#### Source data ####

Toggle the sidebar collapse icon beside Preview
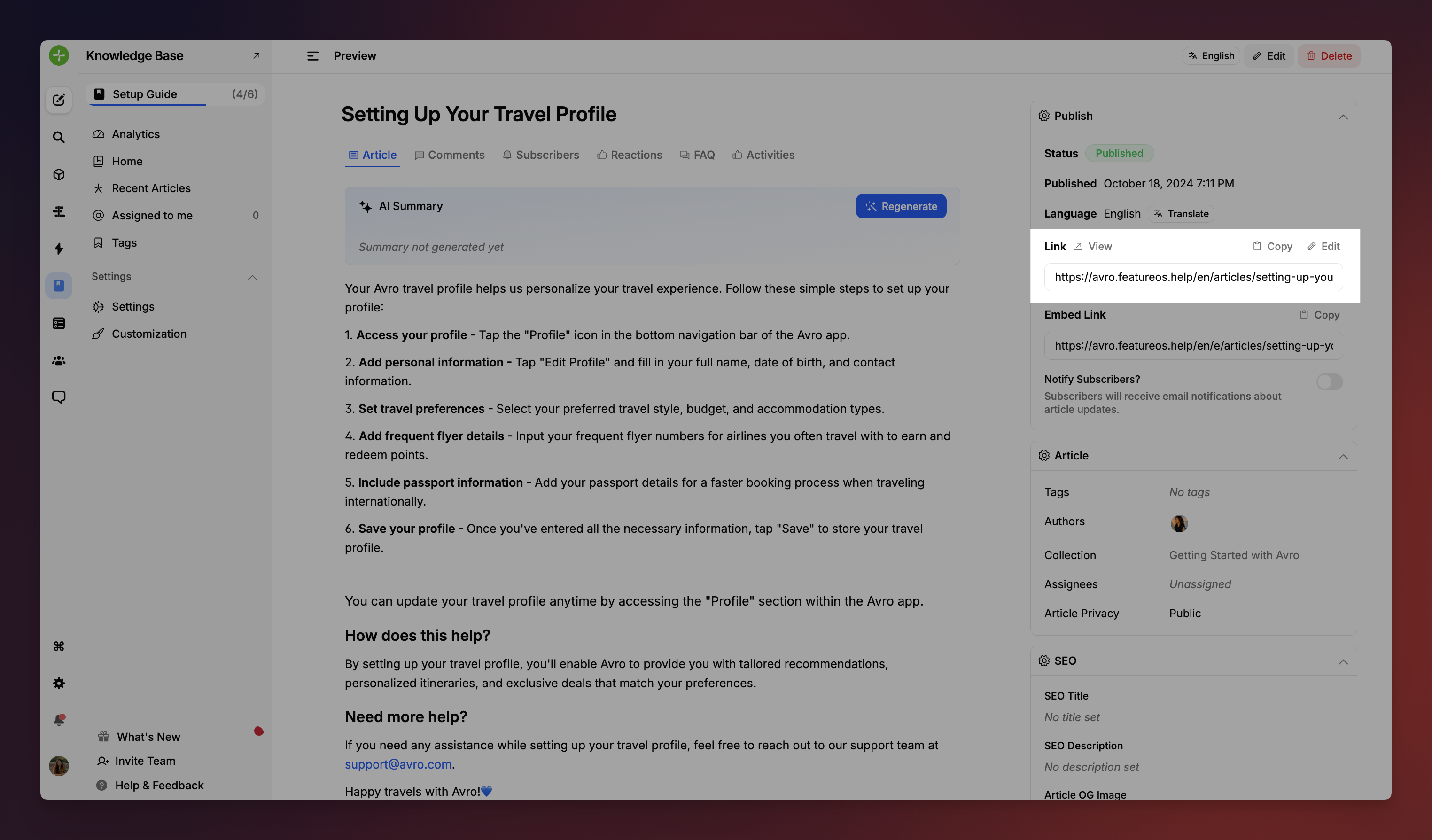The height and width of the screenshot is (840, 1432). click(312, 56)
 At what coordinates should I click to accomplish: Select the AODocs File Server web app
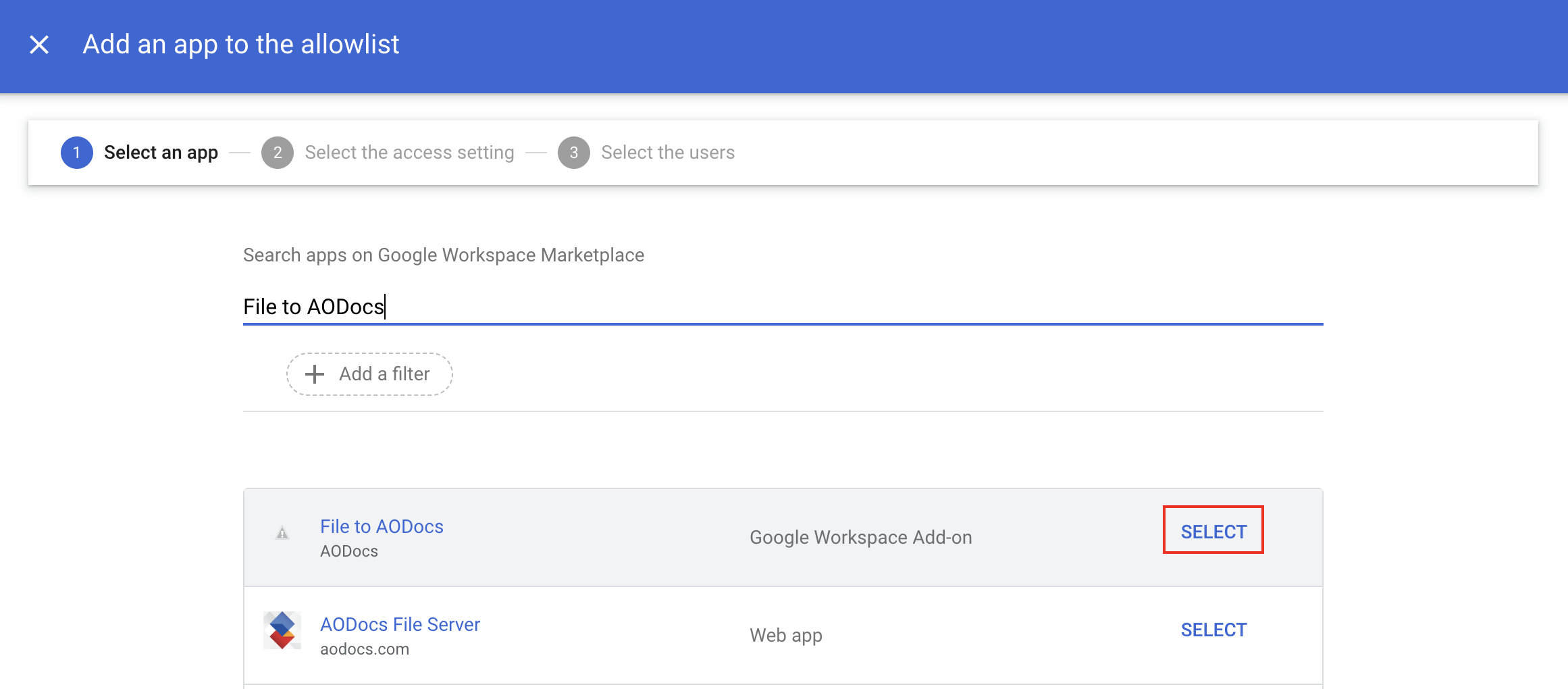click(1213, 630)
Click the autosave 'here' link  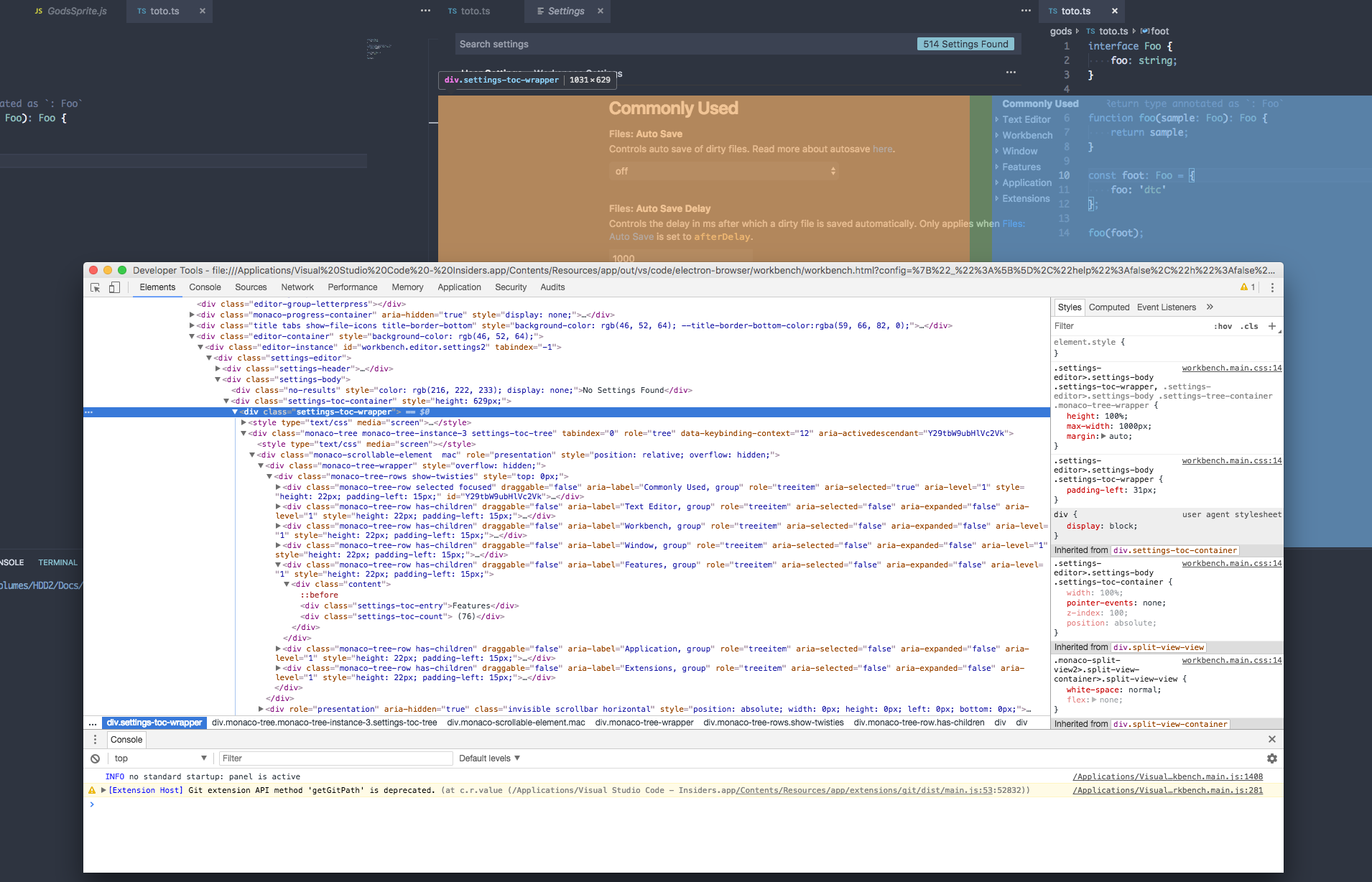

####

* **What to do**: The final stretch of the data, from the line with "At what coordinates" through its last line, is to be retyped exactly; pictures are not part of the copy.

* **Expected answer**:
 At what coordinates should I click to accomplish: Select the AODocs File Server web app
click(1213, 630)
Click the autosave 'here' link  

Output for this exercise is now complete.